PASSAGE

Today was my free day from work and usually it's the day I catch up all my work of the week, cleaning the house and in the mean time get to designing/rendering. Well, this morning my PC fried. CPU was 55 C (it is hot here!). I let it cool and rebooted and got the nice blue screen. Somehow XP changed the letters allocated to my 4 harddrives and windows couldn't boot nomore as it was looking at the wrong disk. I tried to repair it, but no use. Had to do a fresh install. As I wanted to reinstall the service packs I got a failure error (something to do that my XP disk is before the SR packs). Without the SR I can not install my NVidia drivers and antivirus etc.
Anyway, long story. I got it working in the end. Got my internet back too (Nvidia ethernet driver didn't want to install without SR either). I am still without my graphic programs which I need to reinstall, as well as my antivirus and many other thing. Right now I am backing up my C-disk to my external drives so I can format the thing tomorrow and reinstall again. So if I am missing for a day, you"ll know why.

SUPPLIED MATERIAL
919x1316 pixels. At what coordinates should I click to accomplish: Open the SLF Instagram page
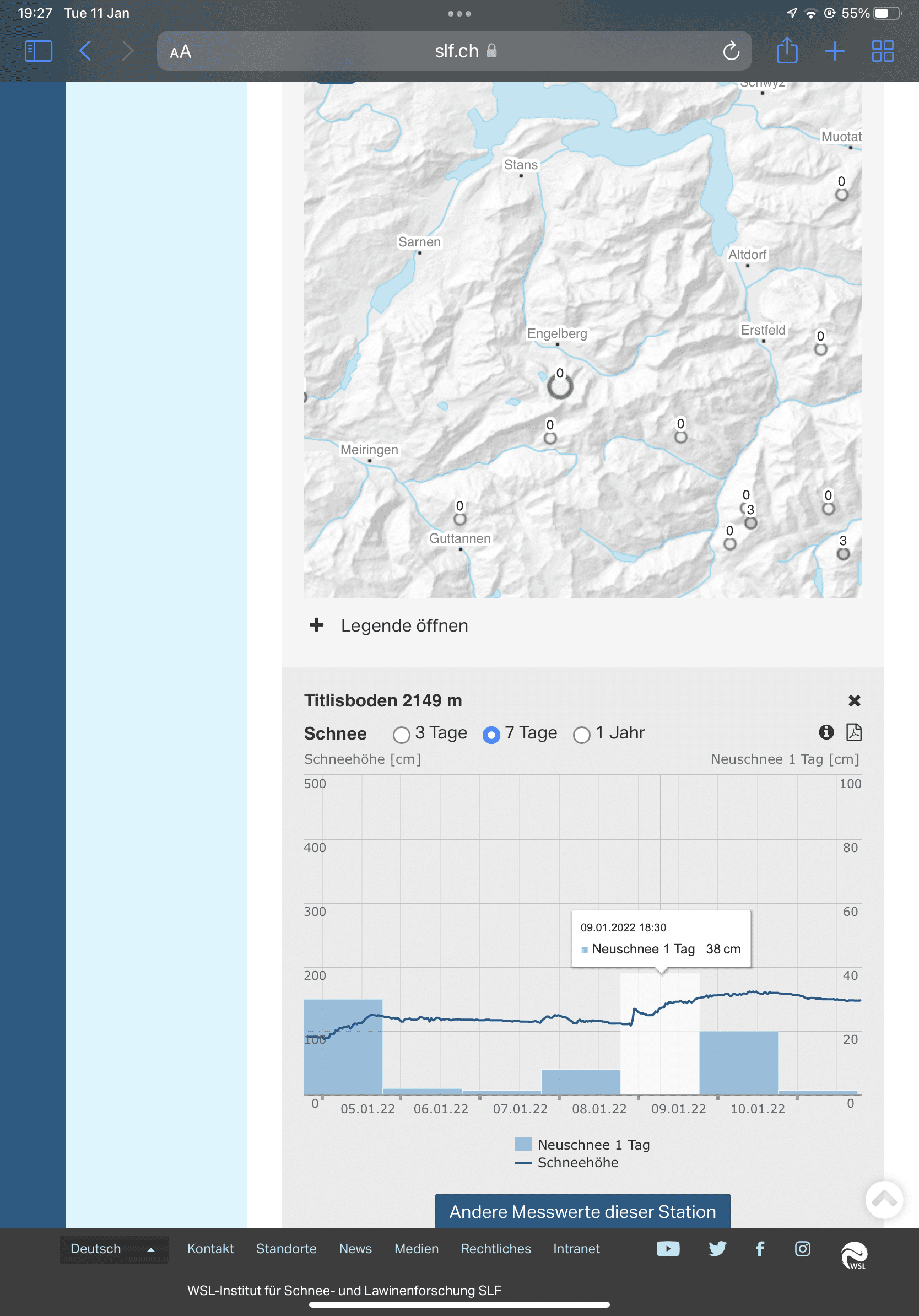802,1248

INSTRUCTIONS TO FOLLOW
Answer these from the post about the PC failure:
(a) What temperature did the CPU reach?
(b) How many hard drives does the writer have?
(c) Where is the C-disk being backed up?
The data can be set aside.

ANSWER TO THIS PROBLEM
(a) 55 C
(b) Four
(c) To the external drives